И все же нельзя не смотреть с некоторым трепетом (я не смею назвать это уважением) на этого меланхоличного, неверующего Гегесия. Несомненно, он, как и его собратья, и, по сути, вся Александрия на протяжении трехсот лет, культивировал философию не с большей реальной целью, чем она культивировалась безбожными острословами двора Людовика XV, и с таким же ничтожным практическим влиянием на мораль; но именно об этом Гегесии написано, что его учение действительно побуждало людей что-то делать; более того, делать самое торжественное и важное дело, которое может совершить человек, если не считать совершения праведных поступков. Должен признаться, однако, что результат его учения принял столь неожиданную форму, что правящий Птолемей, по-видимому, Филадельф, был вынужден вмешаться в священное право каждого человека говорить столько глупостей, сколько ему угодно, и запретил Гегесию преподавать в Александрии. Ибо Гегесий, киренаик, подобно Феодору, но будучи более угрюмым педантом, чем тот дерзкий и веселый насмешник, обнаружив, что великая цель человека — избегать страданий, также обнаружил (вероятно, из-за расстройства пищеварения), что в мире гораздо больше страданий, чем удовольствий, что делает его совершенно невыносимым местом, от которого человеку было бы лучше избавиться любой ценой. После чего он написал книгу под названием «Апокартерон» («Умирающий от голода»), в которой человек, решивший уморить себя голодом, проповедовал о страданиях человеческой жизни и благословениях смерти с такой сокрушительной силой, что книга действительно побудила многих людей совершить самоубийство и сбежать из мира, в котором не стоило жить. Страшное доказательство того, насколько прогнило состояние общества, насколько отчаявшимися стали умы людей в те ужасные столетия, которые непосредственно предшествовали христианской эре, и как быстро приближался тот темный хаос неверия и неправедности, который Павел из Тарса так анализирует и описывает в первой главе своего Послания к Римлянам — когда старый свет был утрачен, старые веры угасли, старое благоговение перед законами семьи и национальной жизни разрушено, да, даже сами естественные инстинкты извращены; тот хаос, тьму которого Ювенал, Петроний и Тацит доказали на своих страшных страницах, и который не был преувеличен более сострадательным, хотя и более праведным иудеем.

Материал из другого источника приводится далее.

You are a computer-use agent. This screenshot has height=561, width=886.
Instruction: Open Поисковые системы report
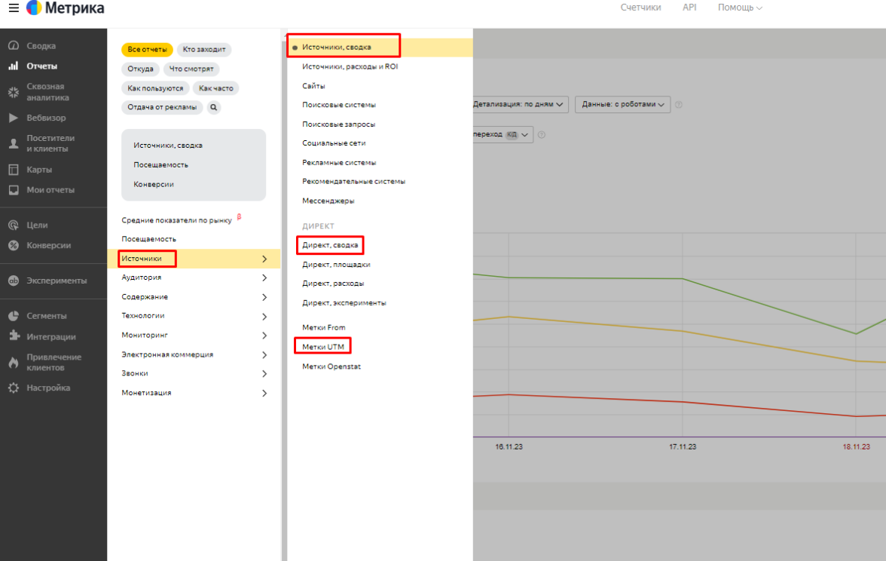pyautogui.click(x=338, y=105)
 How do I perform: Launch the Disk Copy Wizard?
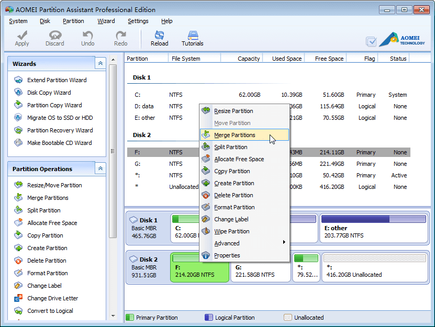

А теперь заметьте, что этот эгоизм — это здоровое состояние равновесия — это философское спокойствие, которое на самом деле является лишь ленивой гордыней, было, насколько мы можем судить, главной целью всех школ со времен Александра до христианской эры. Мы очень мало знаем об этих скептиках, киниках, эпикурейцах, академиках, перипатетиках, стоиках, о которых так много говорят, кроме как из вторых рук, через римлян, от которых стоицизм в более поздние века получил новую и не лишенную благородства жизнь. Но вот что мы знаем о поздних школах: они постепенно отказались от поиска истины и выдвинули для себя в качестве великого идеала философа вопрос: «Как человеку спасти свою собственную душу от этого злого мира?». Возможно, они были правы; возможно, это было самое важное, о чем стоило думать в те истощенные и разлагающиеся времена: но это был вопрос этики, а не философии в том смысле, который вкладывали в это слово древнегреческие мудрецы. Их целью было не постижение законов всего сущего, а укрепление себя против всего сущего, каждый согласно своей схеме, и тем самым — самодостаточность и одиночество. Даже у стоиков, которые смело и праведно утверждали неизменную мораль, это было ведущей концепцией. Как было хорошо сказано о них:

«Если мы задумаемся о том, как глубоко чувство связи между людьми и божественным родом, стоящим выше их, проникло в греческий характер — какое количество басен, одни прекрасные, другие нечистые, оно пропитало и заставило в себя поверить — как оно поддерживало каждую форму государственного устройства и каждую систему законов, мы можем представить, какими должны были быть последствия его исчезновения. Если это вообще возможно для какого-либо человека, то для грека, безусловно, было невозможно чувствовать себя связанным какими-либо реальными узами со своими ближними, в то время как он чувствовал себя полностью отделенным от любого существа, стоящего выше его ближних. Но чувство этой изоляции по-разному влияло на разные умы. Оно побудило эпикурейца задуматься о том, как создать мир, в котором он мог бы жить комфортно, без отвлекающих видений прошлого и будущего и страха перед теми высшими силами, которые больше не вызывали в нем никаких чувств симпатии. Оно побудило Зенона-стоика задуматься, не может ли человек найти в самом себе достаточно, чтобы удовлетворить себя, даже если то, что находится вне его, совершенно недружелюбно... Мы можем проследить в произведениях, приписываемых Зенону, очень ясное указание на чувство, которое работало в его уме. Он взялся, например, среди прочих задач, ответить на «Государство» Платона. Истина о том, что человек — существо политическое, которая пронизывает эту книгу, была тем, что должно было особенно беспокоить его ум и от чего, как он чувствовал, нужно избавиться, прежде чем он сможет надеяться утвердить свою доктрину об одиноком достоинстве человека».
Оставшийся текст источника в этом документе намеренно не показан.